E, partindo da premissa de que o elemento nominativo da marca mista da apelante é termo comum que não possui proteção exclusiva, o Juízo a quo analisou o conjunto marcário das partes e entendeu que inexiste violação ao direito de marca, julgando, assim, improcedente a pretensão autoral.
Referido entendimento deve ser mantido em sua integralidade, uma vez que os argumentos travados pela apelante em seu recurso não são capazes de infirmar as conclusões da r. sentença, sendo de rigor o desprovimento da apelação, conforme se passa a demonstrar.

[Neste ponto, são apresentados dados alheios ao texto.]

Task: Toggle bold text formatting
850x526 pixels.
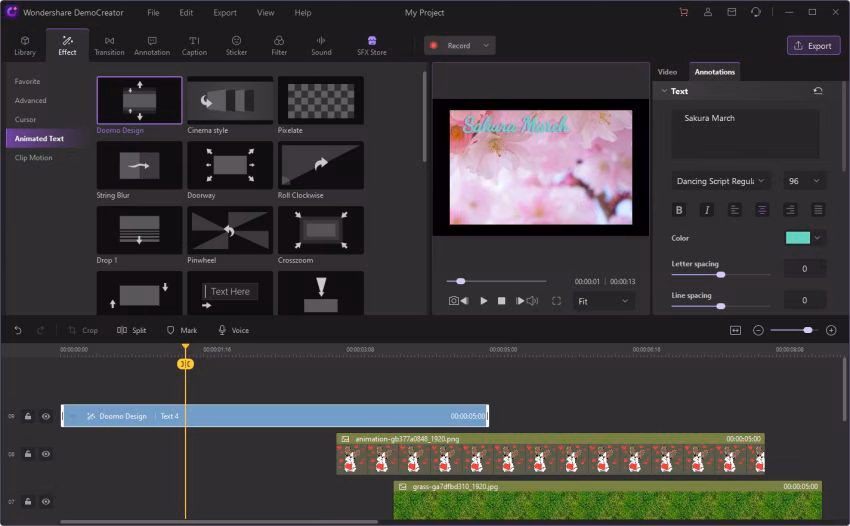Action: pyautogui.click(x=679, y=210)
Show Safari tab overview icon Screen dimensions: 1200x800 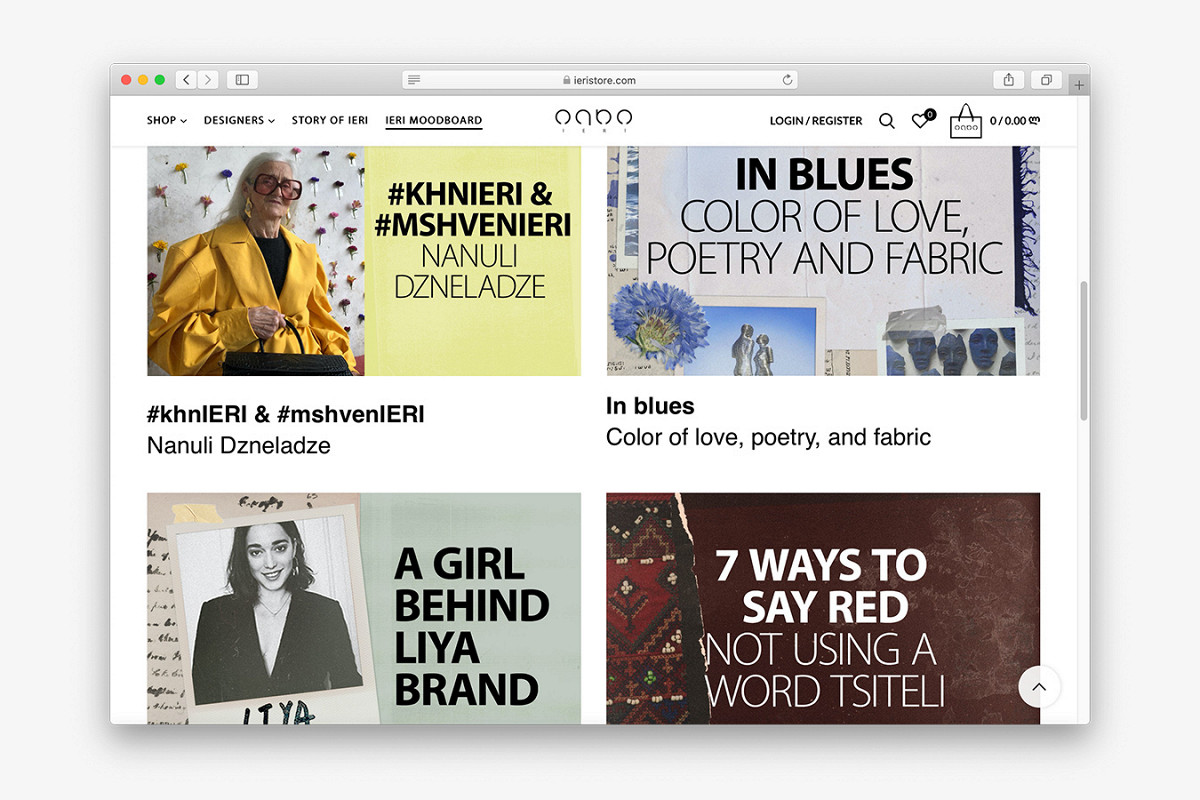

Inicialmente, insta consignar que o fato do Google relacionar o termo “conversion” ao site da apelante, ou que este teve audiência de 1,4 milhões de usuários entre janeiro e novembro de 2019, não muda em nada a conclusão de que referido termo é de uso vulgar na área de atuação da apelante.
Além disso, não prospera a afirmação da apelante de que o termo “conversion” no mercado de marketing digital é utilizado apenas em conjunto com outros termos, uma vez que ficou demonstrado na r. sentença que referido termo e sua tradução para o português (“conversão”) são utilizados amplamente no estudo das “taxas de conversão” de assimilação de marcas.
Já os exemplos dados pela apelada de outras agências de marketing que utilizam o termo “conversion” em seu nome, a despeito de serem ou não brasileiras, só corrobora com a conclusão da r. sentença de que o termo é de uso vulgar na área de marketing.
Na verdade, o que se verifica, ao longo de toda a argumentação tecida na tentativa de infirmar a vulgaridade do termo “conversion”, é que a apelante pretende que seja dada proteção de marca nominativa à marca mista, o que não pode ser admitido.
Ora, se a apelante não dispõe do registro do termo “conversion” como marca nominativa, não pode pretender, como afirmou em seu apelo recursal, que se conclua que “sem sombra de dúvida que o termo 'Conversion' constitui marca nominativa registrada e amplamente reconhecida pelo mercado desde o ano de criação da APELANTE ...” (fls. 208 - grifamos).
Desta forma, considerando que a apelante é proprietária de marca mista com elemento nominativo de uso vulgar, na comparação dos conjuntos marcários das partes não vislumbro existir a alegada violação da marca da apelante.
Como bem apontou o Magistrado sentenciante, o quadro comparativo trazido aos autos, pela própria apelante, demonstra claramente que não há correspondência entre as marcas das partes (fls. 115):
Ora, a figura acima não deixa dúvidas de que há diferença entre os nomes das marcas (Conversion X GPConversion), seus logotipos, os tipos de fonte e tonalidades de azul utilizadas.
Por fim, considerando que o termo “conversion” utilizado pelas partes é de uso vulgar e, portanto, que a marca da apelante deve conviver com outras marcas que utilizam este termo, o fato de ambas atuarem ou não no mesmo ramo mercadológico não altera as conclusões aqui tecidas.
Pelo contrário, assim como a apelante deve tolerar o uso do termo “conversion” por outras empresas do mesmo ramo, também deve ser encarada como natural a colidência de termos como “search”, “social media”, “performance”, entre outros, na área de marketing digital.
Portanto, por qualquer ângulo que se analise a questão, é de rigor o desprovimento do presente recurso, mantendo-se a r. sentença recorrida em sua integralidade.
E, diante disso, são majorados os honorários advocatícios fixados pela r. sentença para 15% sobre o valor da causa, ex vi do art. 85, § 11, do CPC.
3 - Eventuais embargos declaratórios serão julgados em sessão virtual, salvo se manifestada oposição na própria petição de interposição dos embargos, nos termos da Resolução n.º 549/2011, do C. Órgão Especial, deste E. Tribunal de Justiça, entendendo-se o silêncio como concordância.
4 -Ante o exposto, nega-se provimento ao recurso. É o voto.